ーーー手をのばせっ! 風が帰り来る…絶え間ない情熱が…

『はっ! 他愛もないなぁ…人間の勇者様ってのはこんなものか!?』
「くっ…つ、強すぎるっ!?」
ここはどこかの洞窟みたいである。
薄暗く湿り気を帯びた岩壁がテラテラとし、生暖かい風が吹き抜けるこの洞窟の最奥へ行くととても開けた明るい空間へ行き着くのだが…どうやらそこで何かしているようだ。

明るくなった部屋の天井を見ると紫色のどんよりとした雲が見えることから、ここは吹き抜けになっているみたい。

よくよく目を凝らしてみるとそれらは一人と一匹のようで、その一人の後方には死屍累々の山が…といいたいところだがよくよく見れば「うっ」「ぐぅっ」と呻いていることから誰一人として命を落としてはいないようだがそれでも重傷には違いない。

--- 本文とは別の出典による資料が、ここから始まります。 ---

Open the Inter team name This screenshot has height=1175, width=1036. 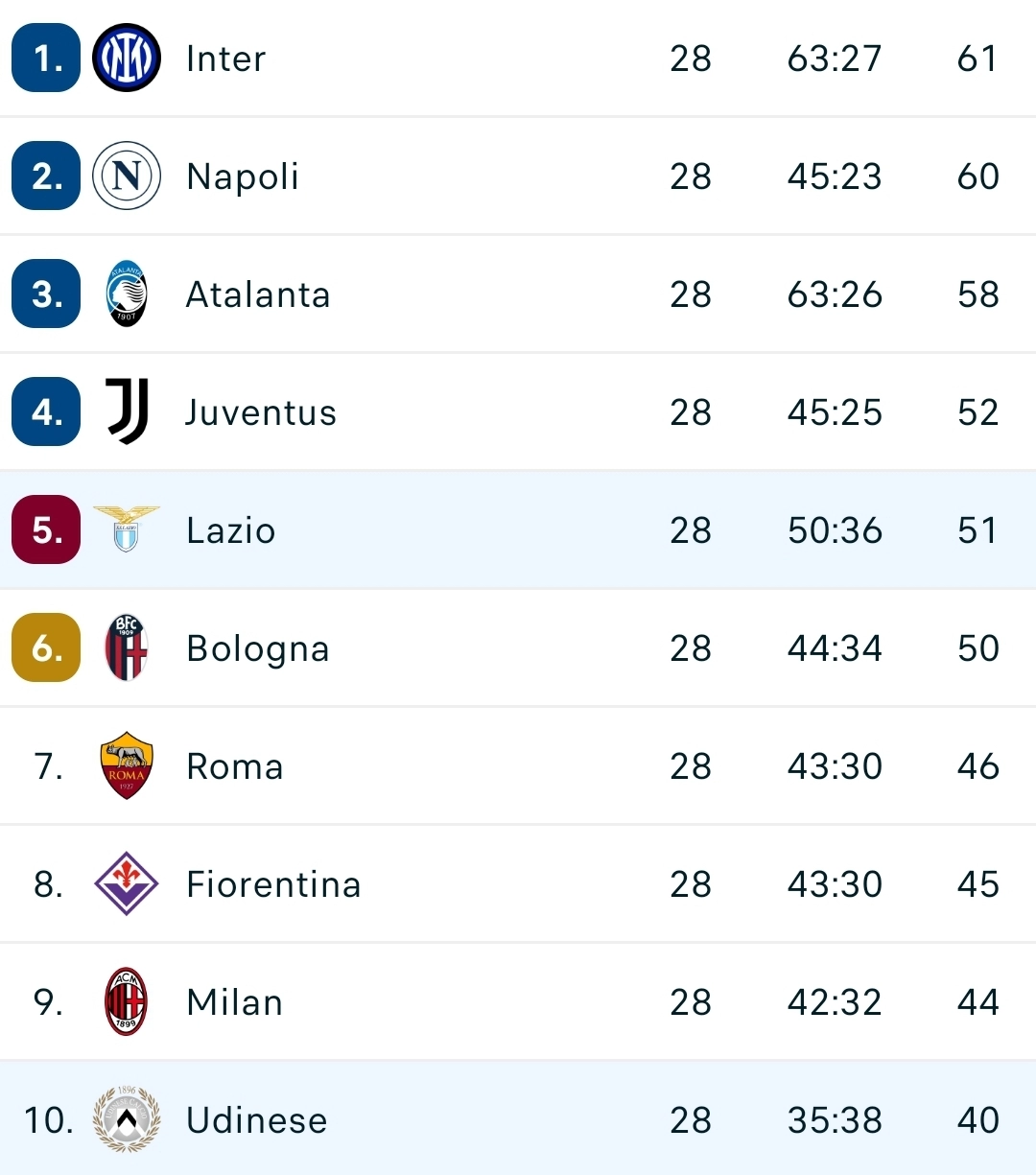[x=225, y=59]
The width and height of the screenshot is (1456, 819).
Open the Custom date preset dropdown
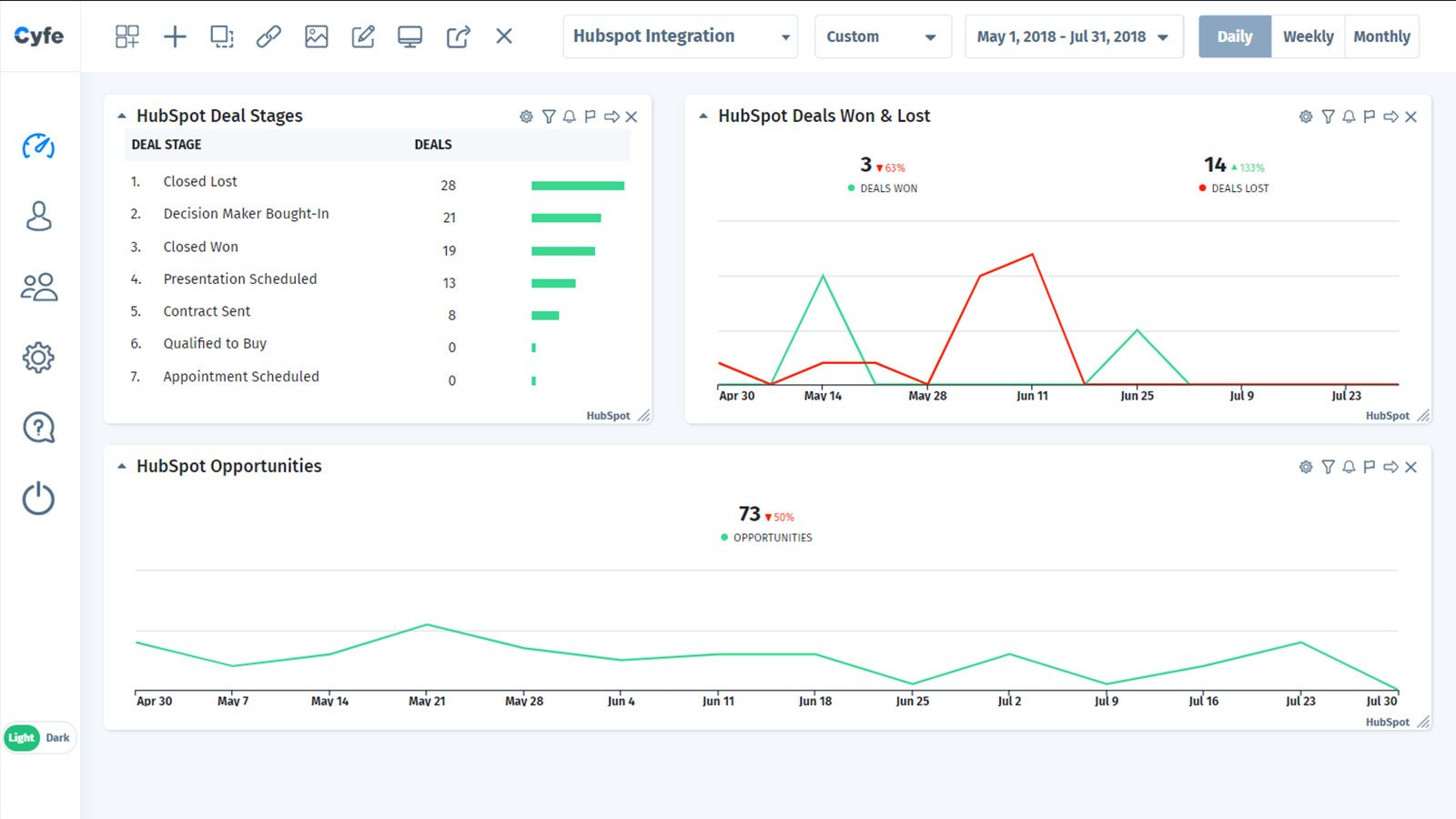point(882,36)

『はん! そんなんでこの【轟風のドラゴン・ディンガード】様に挑むってかぁ?…冗談きっついなぁ♪』
「くそぅ…バカにしやがってっっ!! てりゃぁぁぁ!!」
勇者、と思わしき男が荒々しい風を全身に纏い宙に留まるそのドラゴン・ディンガードへ
なけなしの気力と共に魔法で作り出した斬撃を飛ばすも所詮は人と魔物。
その差は歴然過ぎたのだ。

…シュゥゥ…

『あらら〜残念♪ というわけで…ご退場ぉ〜♪』
「へっ!? う、うわぁぁぁ!?」
台風以上の風速で吹く風の壁を貫くには至らずその攻撃はかき消されてしまったのだ。
対してディンガードは心底嬉しそうな声で本日最強の魔法を唱えると死屍累々の山々とともにその勇者を竜巻で巻き上げて竜巻共々遥か彼方へ消えてしまった。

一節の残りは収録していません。